We are pleased to advise you that Bank of America, N. A., successor by merger to
Fleet National Bank (the "Bank") hereby agrees to consider requests from Movado
Group, Inc. (the "Company") from time to time, for short-term loans ("Loans")
and documentary letters of credit for the importation of merchandise inventory
("Letters of Credit"). Any extension of credit hereunder (whether a Loan or a
Letter of Credit) shall be made available at the sole discretion of the Bank but
in any event subject to the following: (a) the Bank shall have determined that
money market conditions are favorable for it to acquire loan assets, (b) the
Bank shall continue to be satisfied with the Borrower's business, financial
condition and prospects and the condition and prospects of the industry in which
the Borrower is engaged, (c) the Bank shall have received Company's most current
quarterly and annual financial statements and any other financial information
regarding the Company which the Bank shall reasonably request from time to time,
and (d) the Company shall have maintained and be maintaining a satisfactory
relationship with the Bank and:

Loan and Letters of Credit Requests: Each request for a Loan and/or Letter of
Credit will be, at the Bank's option, reviewed by the Bank and an independent
credit analysis and assessment will be made each time a request is received. In
the event that the Bank agrees to lend pursuant to any such request by the
Company, any such Loan shall be evidenced by the promissory note enclosed with
this letter (the "Note") and be subject to the conditions therein contained and
in any other documentation in form and substance satisfactory to the Bank. The
Bank may respond to any request for a Loan or Letter of Credit for a stated
amount with a Loan or Letter of Credit for a different amount, date or maturity,
or may decline to respond entirely.

Maximum Amount of Loans and Letters of Credit: The aggregate amount of Loans and
Letters of Credit at any time outstanding shall not exceed $20,000,000 and the
maximum amount of Letters of Credit at any time outstanding shall not exceed
$2,000,000.

(US OLYMPIC TEAMS 2000-2004 LOGO)


                                       1

<PAGE>

Expiration and Maturity Date: Requests for extensions of credit must be made on
or before June 16, 2006. All Loans will be payable on June 16, 2006. All Letters
of Credit shall expire no later than 180 days from issuance.
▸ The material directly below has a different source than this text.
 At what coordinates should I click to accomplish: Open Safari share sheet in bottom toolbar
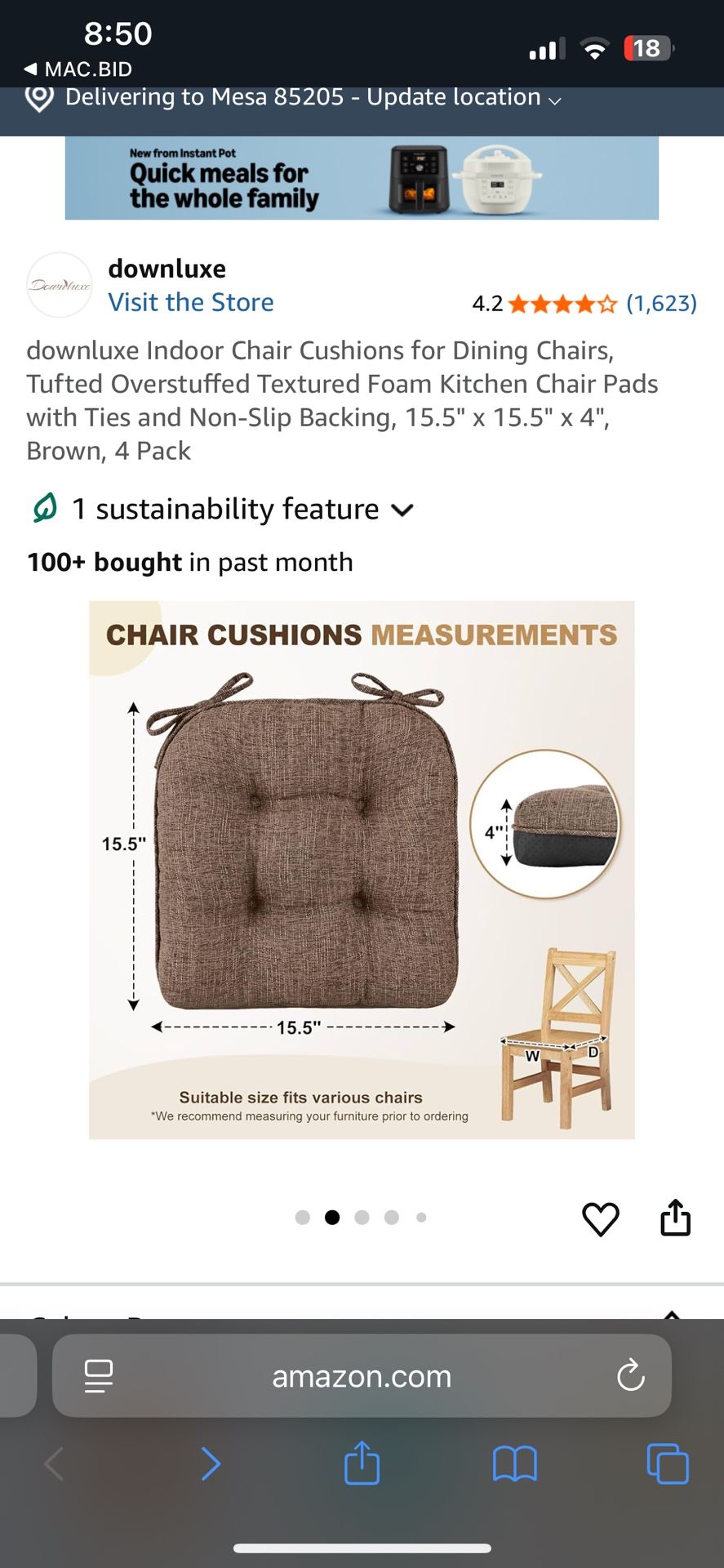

Interest Rate: Loans shall bear interest, at the Company's election, at a rate
per annum equal to either (i) a fluctuating rate equal to the Prime Rate, or
(ii) such other fixed rate as may be agreed upon between the Company and the
Bank for an interest period which is also then agreed upon (a Loan bearing
interest at this rate is sometimes called an "Agreed Rate Loan"). The term
"Prime Rate" shall be as defined in the Note, Interest shall be payable monthly
in arrears based on a 360-day year and, for Agreed Rate Loans, on the last day
of the applicable Interest Period.

Letter of Credit Fees: Letters of Credit shall be issued at the Bank's standard
fees and charges in effect from time to time therefor.

Additional provisions:

All obligations of the Company owing to the Bank shall continue to be
unconditionally guaranteed by all active domestic subsidiaries of the Company
(collectively, the "Guarantors") pursuant to the Bank's standard form of
guarantee (collectively, the "Guarantees").
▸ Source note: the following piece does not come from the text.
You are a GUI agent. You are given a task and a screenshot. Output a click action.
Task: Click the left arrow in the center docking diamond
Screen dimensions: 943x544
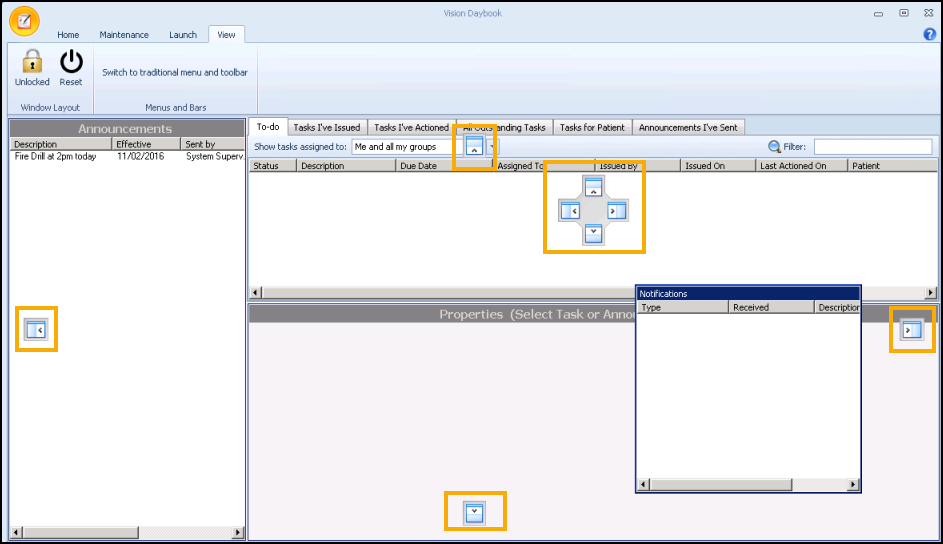[570, 210]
The Company shall continue to provide the following to the Bank:

      The consolidated and consolidating balance sheet for the Company and its
     subsidiaries, consolidated and consolidating statement of income and
     consolidated statement of cash flow: (i) audited and certified without
     qualification by accountants satisfactory to the Bank, within 120 days of
     fiscal year end and (ii) certified by the Company's chief financial
     officer, within 75 days of the last day of each fiscal quarter.

     Notices of defaults.

     Such other statements and reports as shall be reasonably requested by the
     Bank.

This letter agreement replaces, supersedes, amends and restates in its entirety
the letter agreement from the Bank to the Company dated October 31, 2005, as
amended.

If the terms of this letter are acceptable to you, please indicate your
acceptance by signing and returning the enclosed copy of this letter and
documentation to the Bank on or before December 12, 2005. This letter shall be
unenforceable against the Bank unless so signed and returned on or before such
date.


                                        2

<PAGE>

Please contact us if you have any questions. We look forward to continuing our
relationship.

                                        Very truly yours,

                                         BANK OF AMERICA, N. A.,
                                        Successor by merger to Fleet National
                                        Bank


                                        By: /s/ Rich Williams
                                             ------------------------------------
                                        Name: Rich Williams
                                        Title: Credit Products Officer


ACCEPTED AND AGREED
ON DECEMBER 12, 2005

MOVADO GROUP, INC.


By: /s/ T F Michno
    ---------------------------------
Name: T F Michno
Title: General Counsel

Guarantor signatures on next page


                                        3

<PAGE>

Each of the guarantors indicated below hereby consents to this letter agreement
and reaffirms its continuing liability under its respective guarantees in
respect of the above letter agreement and all the documents, instruments and
agreements executed pursuant thereto or in connection therewith, without offset,
defense or counterclaim (any such offset, defense or counterclaim as may exist
being hereby irrevocably waived by each such guarantor).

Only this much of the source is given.